History gives us chilling precedents. Hitler’s 1937 exhibition of Entartete Kunst paraded modernist works as evidence of moral decay, while statues by Arno Breker stood as muscular totems of Aryan supremacy. Mussolini’s Mostra della Rivoluzione Fascista turned curatorship into spectacle, fusing Roman classicism with modern exhibition design to glorify the fascist state. In both cases, aesthetics were not decoration; they were doctrine, shaping minds and disciplining perception.

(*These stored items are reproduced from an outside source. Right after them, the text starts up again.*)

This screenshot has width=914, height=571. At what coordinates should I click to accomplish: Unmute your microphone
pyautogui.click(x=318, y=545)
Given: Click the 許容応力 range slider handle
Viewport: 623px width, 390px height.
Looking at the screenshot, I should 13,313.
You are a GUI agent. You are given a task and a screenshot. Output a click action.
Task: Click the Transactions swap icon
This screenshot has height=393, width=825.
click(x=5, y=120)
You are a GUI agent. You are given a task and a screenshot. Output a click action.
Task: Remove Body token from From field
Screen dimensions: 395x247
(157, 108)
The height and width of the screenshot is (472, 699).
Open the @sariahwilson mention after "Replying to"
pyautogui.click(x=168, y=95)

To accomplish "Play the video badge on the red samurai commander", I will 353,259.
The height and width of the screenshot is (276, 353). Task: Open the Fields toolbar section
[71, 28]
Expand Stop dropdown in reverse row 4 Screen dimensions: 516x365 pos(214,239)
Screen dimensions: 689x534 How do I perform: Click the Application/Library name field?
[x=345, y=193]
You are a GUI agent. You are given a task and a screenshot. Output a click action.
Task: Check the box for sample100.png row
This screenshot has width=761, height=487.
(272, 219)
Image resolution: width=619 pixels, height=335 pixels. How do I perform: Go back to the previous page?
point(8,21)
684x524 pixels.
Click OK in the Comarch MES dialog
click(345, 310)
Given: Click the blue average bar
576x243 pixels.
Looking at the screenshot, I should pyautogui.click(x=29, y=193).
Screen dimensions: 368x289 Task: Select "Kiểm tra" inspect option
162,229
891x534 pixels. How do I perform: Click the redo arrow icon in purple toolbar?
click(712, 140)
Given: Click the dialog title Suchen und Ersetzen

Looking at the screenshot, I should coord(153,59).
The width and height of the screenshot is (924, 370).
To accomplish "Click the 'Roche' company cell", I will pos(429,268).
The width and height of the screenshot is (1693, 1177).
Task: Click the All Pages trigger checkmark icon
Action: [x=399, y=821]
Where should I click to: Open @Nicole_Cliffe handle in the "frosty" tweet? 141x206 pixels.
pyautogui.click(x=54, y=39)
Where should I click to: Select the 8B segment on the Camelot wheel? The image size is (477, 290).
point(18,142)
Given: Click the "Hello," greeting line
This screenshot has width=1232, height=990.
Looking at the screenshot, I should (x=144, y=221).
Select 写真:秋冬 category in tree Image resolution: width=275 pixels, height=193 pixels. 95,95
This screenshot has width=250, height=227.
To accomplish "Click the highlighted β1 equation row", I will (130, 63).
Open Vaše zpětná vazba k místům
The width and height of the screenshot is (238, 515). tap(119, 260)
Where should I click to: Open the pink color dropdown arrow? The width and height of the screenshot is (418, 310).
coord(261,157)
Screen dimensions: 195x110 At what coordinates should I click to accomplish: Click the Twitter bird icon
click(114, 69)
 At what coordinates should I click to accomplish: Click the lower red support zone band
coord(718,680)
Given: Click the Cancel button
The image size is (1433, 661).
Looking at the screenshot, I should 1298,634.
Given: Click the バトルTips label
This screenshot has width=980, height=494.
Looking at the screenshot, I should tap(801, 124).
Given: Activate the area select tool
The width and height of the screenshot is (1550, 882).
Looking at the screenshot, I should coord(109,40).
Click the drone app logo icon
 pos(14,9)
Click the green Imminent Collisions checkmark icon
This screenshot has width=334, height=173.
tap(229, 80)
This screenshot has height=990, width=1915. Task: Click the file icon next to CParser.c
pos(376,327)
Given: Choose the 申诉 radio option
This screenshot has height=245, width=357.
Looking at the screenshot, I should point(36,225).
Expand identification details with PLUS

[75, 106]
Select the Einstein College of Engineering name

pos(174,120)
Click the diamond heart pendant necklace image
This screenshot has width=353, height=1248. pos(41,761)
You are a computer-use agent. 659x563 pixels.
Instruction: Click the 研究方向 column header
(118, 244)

Trump’s attack on works such as Rigoberto A. González’s Refugees Crossing the Border Wall into South Texas or Amy Sherald’s Trans Forming Liberty belongs to this lineage. Like the fascists before him, Trump identifies the subversive potential of art: its ability to humanise the migrant, affirm Blackness, dignify queer lives, and render visible the fractures in national myths. To strike against these artworks is to strike against the possibility of empathy, solidarity, and dissent.
What is at stake is not merely curatorial independence but the struggle over cultural memory itself. Fascist regimes knew that to dominate aesthetics was to dominate politics, because images do not just reflect the world; they build it. Today’s far right understands this too, framing museums as battlegrounds of “American exceptionalism” against what they deride as “woke culture.”
From Hitler’s mockeries of “degenerate art” to Trump’s purge lists, the authoritarian eye sees art as dangerous precisely because it opens other futures. That danger is our weapon. For artists, curators, and the public alike, defending the plural, the contested, and the uncomfortable within museums is more than cultural work; it is resistance.
As Hyperallergic Art Magazine reminds us in its reporting, the fight over art is never neutral—it is always about who gets to tell the story of the present and who is allowed to imagine the future.